## Task requirements
A – In the door lock post below, rewrite the paragraph that begins "We are developing" as a short bulleted list that keeps its main facts.
B – From the door lock post below, extract the stretch from "For example: Access" through "known related work." word for word.
C – List each question that the door lock post below gives under "The main questions are:".

## Source extract
********
We are developing a embedded system (a electronic door lock) that uses different LED's and a Buzzer for signaling different events to the user. There's a very limited opportunity to communicate to the user. A signal is just a sequence of LED's and Buzzer. Always only one at a time.

For example: Access OK: Green LED (100 ms) Buzzer (150ms) Access OK: Buzzer (200ms), Pause (100ms), Buzzer (200ms), Red LED (150ms)

Now the problem is that the timing is not very accurate. So we try to define the acceptable timing differences in the signal. We want to figure out how we could define some tolerance on the given times so the user doesn't see any difference.

The main questions are:

  • What is the minimum perceptible difference in the duration that an LED or a Buzzer is on?
  • What about pauses between them?
  • How long is it acceptable (for a responsive device) to wait to signal after a user action?

I know this is a very fuzzy topic. It's not realy measurable and has also to do with psychology and other factors.

But maybe someone has already done some research on the topic or there is some known related work.
********
## Recorded data
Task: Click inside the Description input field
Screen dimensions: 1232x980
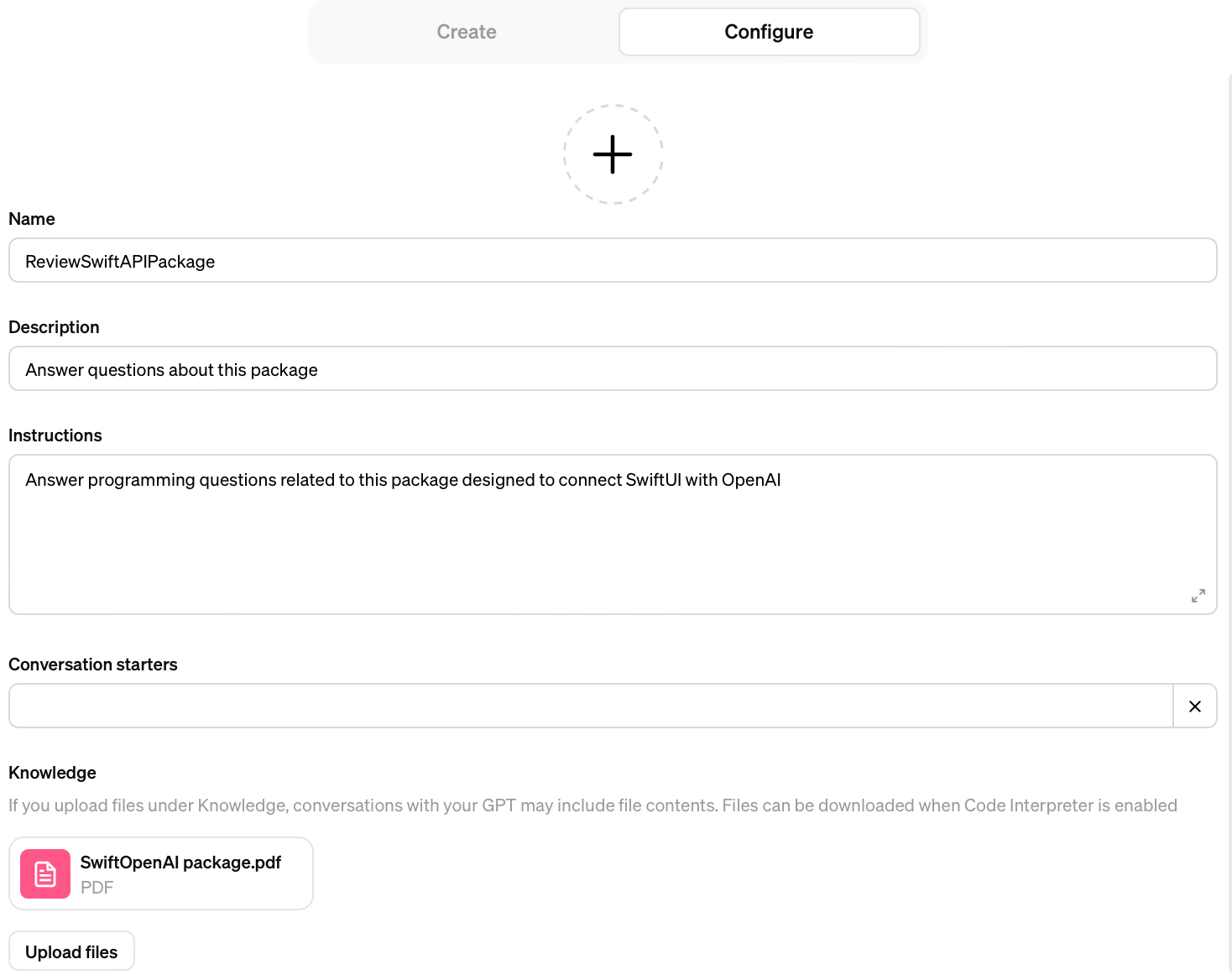Action: tap(613, 369)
********
## Answers provided
A –
- The system being developed is an embedded electronic door lock.
- It uses several LEDs and a buzzer to signal events to the user.
- There is very little opportunity to communicate with the user.
- Each signal is a sequence of LEDs and the buzzer, with only one active at a time.

B –
For example: Access OK: Green LED (100 ms) Buzzer (150ms) Access OK: Buzzer (200ms), Pause (100ms), Buzzer (200ms), Red LED (150ms)

Now the problem is that the timing is not very accurate. So we try to define the acceptable timing differences in the signal. We want to figure out how we could define some tolerance on the given times so the user doesn't see any difference.

The main questions are:

  • What is the minimum perceptible difference in the duration that an LED or a Buzzer is on?
  • What about pauses between them?
  • How long is it acceptable (for a responsive device) to wait to signal after a user action?

I know this is a very fuzzy topic. It's not realy measurable and has also to do with psychology and other factors.

But maybe someone has already done some research on the topic or there is some known related work.

C –
- What is the minimum perceptible difference in the duration that an LED or a Buzzer is on?
- What about pauses between them?
- How long is it acceptable (for a responsive device) to wait to signal after a user action?